>>
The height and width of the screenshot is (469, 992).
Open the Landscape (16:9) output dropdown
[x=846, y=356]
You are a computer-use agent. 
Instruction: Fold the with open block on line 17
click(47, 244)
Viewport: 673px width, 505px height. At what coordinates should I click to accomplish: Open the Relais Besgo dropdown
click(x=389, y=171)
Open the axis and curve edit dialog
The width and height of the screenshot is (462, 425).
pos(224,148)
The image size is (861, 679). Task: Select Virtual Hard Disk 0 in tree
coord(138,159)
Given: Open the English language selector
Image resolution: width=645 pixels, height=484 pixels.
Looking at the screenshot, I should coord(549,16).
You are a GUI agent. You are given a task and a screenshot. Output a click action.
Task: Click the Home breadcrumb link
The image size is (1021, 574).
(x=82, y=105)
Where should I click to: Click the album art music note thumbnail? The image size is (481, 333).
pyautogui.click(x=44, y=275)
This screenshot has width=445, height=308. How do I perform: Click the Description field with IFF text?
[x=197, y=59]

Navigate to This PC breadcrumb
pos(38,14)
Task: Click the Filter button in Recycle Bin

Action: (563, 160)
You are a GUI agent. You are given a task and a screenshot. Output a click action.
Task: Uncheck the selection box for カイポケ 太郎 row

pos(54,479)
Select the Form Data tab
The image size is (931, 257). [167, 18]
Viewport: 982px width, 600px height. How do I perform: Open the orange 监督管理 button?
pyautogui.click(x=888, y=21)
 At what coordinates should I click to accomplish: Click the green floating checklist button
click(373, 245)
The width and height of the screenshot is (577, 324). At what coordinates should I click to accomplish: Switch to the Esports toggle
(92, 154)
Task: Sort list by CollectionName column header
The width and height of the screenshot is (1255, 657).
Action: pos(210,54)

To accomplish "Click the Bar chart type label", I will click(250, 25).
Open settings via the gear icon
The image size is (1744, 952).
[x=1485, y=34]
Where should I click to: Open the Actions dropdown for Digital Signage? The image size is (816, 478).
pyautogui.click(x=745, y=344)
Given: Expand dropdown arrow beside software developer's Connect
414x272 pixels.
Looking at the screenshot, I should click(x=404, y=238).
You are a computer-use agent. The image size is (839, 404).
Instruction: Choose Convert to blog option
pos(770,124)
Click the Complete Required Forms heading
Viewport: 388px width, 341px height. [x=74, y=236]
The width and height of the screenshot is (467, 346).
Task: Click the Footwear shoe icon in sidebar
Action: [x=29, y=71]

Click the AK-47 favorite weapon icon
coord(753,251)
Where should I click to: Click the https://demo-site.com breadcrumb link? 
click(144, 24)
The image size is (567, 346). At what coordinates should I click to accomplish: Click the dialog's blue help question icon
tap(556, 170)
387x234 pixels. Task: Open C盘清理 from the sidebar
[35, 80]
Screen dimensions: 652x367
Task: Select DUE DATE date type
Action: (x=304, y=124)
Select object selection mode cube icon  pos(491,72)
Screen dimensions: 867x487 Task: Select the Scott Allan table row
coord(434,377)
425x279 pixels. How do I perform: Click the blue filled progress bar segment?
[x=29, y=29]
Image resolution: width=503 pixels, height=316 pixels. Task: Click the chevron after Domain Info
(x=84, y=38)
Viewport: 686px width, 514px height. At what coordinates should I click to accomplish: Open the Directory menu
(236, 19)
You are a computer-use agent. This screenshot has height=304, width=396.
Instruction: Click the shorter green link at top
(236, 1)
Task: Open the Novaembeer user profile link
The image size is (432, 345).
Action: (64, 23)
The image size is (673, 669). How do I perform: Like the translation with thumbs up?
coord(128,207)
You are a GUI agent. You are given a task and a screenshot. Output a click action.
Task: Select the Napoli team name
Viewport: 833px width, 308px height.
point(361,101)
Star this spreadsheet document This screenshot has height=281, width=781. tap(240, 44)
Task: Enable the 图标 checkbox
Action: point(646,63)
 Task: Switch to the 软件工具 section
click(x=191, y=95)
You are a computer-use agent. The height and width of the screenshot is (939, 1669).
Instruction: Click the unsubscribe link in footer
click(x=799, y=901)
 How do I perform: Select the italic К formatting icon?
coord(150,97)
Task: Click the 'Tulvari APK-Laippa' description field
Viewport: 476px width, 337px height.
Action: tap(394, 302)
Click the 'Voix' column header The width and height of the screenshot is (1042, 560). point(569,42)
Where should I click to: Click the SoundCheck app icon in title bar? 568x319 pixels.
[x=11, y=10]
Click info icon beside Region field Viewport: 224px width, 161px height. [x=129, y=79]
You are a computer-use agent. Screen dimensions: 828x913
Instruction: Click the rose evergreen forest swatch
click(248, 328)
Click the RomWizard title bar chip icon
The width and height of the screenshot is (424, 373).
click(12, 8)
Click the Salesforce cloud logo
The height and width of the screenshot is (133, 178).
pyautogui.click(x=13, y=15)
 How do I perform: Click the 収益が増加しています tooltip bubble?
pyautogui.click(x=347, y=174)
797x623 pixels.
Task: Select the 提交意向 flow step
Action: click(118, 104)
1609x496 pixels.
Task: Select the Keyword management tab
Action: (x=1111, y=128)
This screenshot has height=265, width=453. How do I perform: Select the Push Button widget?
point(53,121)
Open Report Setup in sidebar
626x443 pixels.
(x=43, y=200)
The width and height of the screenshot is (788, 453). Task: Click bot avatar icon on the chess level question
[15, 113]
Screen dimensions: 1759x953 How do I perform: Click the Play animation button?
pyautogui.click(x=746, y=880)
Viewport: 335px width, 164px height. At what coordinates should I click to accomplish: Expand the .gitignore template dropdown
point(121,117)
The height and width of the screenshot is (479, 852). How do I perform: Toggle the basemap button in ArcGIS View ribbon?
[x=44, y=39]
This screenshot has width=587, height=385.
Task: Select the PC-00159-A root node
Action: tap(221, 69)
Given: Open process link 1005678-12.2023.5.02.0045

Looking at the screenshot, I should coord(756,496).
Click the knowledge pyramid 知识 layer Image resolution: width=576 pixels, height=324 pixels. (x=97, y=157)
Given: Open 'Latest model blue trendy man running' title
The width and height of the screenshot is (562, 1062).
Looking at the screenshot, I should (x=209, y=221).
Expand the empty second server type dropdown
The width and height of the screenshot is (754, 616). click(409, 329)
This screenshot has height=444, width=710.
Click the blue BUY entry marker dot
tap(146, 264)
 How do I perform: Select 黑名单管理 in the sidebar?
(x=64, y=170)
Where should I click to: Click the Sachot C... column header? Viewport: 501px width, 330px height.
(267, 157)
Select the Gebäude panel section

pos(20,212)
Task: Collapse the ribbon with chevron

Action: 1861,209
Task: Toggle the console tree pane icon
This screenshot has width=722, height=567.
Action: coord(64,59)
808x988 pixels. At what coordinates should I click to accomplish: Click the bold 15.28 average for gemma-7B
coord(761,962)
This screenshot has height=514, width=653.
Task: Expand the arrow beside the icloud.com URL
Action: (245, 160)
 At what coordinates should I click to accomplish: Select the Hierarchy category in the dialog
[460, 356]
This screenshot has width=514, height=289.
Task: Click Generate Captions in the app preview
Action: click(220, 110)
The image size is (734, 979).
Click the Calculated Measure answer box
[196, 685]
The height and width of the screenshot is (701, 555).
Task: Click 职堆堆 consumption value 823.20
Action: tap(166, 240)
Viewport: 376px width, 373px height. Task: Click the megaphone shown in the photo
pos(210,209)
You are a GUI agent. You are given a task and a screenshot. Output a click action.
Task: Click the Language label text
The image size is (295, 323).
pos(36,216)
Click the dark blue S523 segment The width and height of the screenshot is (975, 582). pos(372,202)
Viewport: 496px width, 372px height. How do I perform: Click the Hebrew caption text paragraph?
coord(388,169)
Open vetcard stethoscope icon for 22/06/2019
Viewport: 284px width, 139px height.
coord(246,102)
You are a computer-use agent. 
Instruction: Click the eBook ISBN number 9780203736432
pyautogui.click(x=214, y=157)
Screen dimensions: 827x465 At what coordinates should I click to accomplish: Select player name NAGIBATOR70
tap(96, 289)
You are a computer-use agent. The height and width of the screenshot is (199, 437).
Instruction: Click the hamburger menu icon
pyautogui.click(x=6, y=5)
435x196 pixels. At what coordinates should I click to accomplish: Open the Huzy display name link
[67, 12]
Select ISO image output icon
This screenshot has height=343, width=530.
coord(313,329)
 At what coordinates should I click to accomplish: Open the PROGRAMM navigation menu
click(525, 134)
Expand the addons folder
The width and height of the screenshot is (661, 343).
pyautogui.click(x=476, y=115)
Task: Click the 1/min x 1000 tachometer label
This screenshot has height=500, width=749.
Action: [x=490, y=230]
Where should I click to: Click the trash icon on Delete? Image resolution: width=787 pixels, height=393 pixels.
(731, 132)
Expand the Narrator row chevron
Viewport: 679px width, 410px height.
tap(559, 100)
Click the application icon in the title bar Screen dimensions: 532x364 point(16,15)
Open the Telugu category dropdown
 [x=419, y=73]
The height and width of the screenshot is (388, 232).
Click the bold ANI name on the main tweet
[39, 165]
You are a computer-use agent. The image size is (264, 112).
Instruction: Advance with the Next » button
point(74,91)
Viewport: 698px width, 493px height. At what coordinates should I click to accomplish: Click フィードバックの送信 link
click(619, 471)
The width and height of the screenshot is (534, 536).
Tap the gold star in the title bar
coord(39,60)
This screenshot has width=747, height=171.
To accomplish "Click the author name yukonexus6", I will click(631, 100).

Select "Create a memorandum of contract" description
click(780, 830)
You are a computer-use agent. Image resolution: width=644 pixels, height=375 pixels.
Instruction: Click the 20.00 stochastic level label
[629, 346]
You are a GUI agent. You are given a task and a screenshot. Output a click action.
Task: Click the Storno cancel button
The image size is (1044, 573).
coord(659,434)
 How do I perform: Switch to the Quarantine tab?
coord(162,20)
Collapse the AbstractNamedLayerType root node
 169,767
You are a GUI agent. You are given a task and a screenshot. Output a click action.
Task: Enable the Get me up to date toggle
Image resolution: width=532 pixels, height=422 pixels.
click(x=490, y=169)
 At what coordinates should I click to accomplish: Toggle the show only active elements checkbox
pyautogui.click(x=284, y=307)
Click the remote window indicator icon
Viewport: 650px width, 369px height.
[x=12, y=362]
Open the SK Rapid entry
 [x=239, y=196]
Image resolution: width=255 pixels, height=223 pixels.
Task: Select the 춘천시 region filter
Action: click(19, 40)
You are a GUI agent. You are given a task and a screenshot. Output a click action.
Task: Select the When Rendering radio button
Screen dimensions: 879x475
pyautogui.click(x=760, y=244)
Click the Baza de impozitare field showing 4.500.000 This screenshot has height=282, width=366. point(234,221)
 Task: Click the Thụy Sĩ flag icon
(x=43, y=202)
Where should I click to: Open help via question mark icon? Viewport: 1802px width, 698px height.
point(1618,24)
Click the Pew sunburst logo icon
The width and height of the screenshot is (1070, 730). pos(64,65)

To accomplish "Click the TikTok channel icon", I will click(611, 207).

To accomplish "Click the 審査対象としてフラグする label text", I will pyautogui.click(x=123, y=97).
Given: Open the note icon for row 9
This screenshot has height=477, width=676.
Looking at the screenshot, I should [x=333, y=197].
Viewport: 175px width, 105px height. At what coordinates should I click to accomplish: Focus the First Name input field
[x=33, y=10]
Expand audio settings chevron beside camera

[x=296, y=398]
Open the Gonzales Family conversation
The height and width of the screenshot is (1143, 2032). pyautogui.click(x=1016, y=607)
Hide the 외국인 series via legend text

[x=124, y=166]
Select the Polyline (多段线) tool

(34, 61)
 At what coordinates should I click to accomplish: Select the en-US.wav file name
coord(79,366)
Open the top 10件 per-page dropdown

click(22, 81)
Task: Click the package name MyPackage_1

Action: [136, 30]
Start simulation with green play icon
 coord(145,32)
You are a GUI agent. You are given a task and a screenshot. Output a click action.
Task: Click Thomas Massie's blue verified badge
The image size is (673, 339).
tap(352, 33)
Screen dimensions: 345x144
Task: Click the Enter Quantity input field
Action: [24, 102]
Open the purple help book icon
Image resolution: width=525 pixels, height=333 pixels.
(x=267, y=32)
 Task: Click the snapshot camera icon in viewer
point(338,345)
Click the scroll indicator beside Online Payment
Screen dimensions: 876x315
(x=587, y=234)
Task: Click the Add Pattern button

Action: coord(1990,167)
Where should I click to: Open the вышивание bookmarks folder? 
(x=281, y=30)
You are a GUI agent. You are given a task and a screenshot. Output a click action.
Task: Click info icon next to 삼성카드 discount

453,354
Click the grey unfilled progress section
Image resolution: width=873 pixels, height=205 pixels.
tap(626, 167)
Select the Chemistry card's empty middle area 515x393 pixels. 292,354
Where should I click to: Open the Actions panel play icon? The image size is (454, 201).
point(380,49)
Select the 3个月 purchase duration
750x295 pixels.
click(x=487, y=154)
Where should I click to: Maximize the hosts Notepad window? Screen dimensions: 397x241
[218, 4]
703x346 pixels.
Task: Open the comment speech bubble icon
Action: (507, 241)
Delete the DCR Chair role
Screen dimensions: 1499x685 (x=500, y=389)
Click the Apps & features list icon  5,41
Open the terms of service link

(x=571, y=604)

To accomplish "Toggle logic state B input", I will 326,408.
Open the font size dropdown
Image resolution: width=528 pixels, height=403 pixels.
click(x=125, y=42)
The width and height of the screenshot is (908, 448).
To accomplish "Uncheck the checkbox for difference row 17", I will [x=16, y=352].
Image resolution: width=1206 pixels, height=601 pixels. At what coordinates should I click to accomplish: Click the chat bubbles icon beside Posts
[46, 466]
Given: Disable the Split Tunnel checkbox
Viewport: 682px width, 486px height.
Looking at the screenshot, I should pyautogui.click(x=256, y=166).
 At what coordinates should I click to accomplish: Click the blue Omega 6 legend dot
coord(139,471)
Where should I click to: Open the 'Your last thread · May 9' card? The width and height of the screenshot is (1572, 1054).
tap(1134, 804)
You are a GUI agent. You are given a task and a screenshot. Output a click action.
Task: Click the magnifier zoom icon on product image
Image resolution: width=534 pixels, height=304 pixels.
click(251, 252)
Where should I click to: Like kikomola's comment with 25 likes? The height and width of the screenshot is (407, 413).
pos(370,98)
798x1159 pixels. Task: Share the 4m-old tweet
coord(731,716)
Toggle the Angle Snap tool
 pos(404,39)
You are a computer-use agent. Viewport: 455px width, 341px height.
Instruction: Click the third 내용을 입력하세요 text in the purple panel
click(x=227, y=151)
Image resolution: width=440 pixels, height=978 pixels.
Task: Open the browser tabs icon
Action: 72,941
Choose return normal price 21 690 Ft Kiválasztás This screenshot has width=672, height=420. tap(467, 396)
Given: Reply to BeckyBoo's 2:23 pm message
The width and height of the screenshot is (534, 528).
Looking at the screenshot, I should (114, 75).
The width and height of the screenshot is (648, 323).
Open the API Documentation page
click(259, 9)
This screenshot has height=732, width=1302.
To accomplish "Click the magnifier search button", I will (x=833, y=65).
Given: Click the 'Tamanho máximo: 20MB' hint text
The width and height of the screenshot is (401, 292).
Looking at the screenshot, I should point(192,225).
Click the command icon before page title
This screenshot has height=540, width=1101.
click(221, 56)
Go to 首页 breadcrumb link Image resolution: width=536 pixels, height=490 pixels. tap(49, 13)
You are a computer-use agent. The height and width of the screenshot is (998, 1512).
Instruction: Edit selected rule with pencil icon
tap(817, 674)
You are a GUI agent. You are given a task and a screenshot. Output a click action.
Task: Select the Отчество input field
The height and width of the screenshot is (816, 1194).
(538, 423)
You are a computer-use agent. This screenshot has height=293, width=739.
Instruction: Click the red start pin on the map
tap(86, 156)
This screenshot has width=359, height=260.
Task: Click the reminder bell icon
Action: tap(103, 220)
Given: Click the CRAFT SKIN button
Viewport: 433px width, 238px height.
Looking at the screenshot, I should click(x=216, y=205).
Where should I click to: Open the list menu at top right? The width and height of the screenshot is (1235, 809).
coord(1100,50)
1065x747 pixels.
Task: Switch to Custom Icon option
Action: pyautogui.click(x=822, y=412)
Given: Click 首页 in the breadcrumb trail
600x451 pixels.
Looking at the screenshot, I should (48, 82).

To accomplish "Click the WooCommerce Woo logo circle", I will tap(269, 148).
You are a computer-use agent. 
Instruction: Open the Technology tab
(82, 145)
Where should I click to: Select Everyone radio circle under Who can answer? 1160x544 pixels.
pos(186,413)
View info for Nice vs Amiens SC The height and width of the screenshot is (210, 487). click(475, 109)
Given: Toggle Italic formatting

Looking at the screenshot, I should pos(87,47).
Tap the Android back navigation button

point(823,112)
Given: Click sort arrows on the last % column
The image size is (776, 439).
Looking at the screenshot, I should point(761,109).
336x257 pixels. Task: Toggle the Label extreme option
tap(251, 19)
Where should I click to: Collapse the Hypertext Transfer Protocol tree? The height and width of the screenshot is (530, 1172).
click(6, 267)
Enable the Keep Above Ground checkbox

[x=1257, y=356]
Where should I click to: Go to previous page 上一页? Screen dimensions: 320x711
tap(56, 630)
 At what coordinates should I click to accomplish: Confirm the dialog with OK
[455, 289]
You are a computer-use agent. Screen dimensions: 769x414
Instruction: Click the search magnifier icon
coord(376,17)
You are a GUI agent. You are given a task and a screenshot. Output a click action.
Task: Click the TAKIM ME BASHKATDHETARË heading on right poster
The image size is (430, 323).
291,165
<<
TO DO: Retype, exactly as written, everything from the first line of the data above through the line containing "Open the axis and curve edit dialog". Nothing else should appear.

OUTPUT BELOW:
The height and width of the screenshot is (469, 992).
Open the Landscape (16:9) output dropdown
[x=846, y=356]
You are a computer-use agent. 
Instruction: Fold the with open block on line 17
click(47, 244)
Viewport: 673px width, 505px height. At what coordinates should I click to accomplish: Open the Relais Besgo dropdown
click(x=389, y=171)
Open the axis and curve edit dialog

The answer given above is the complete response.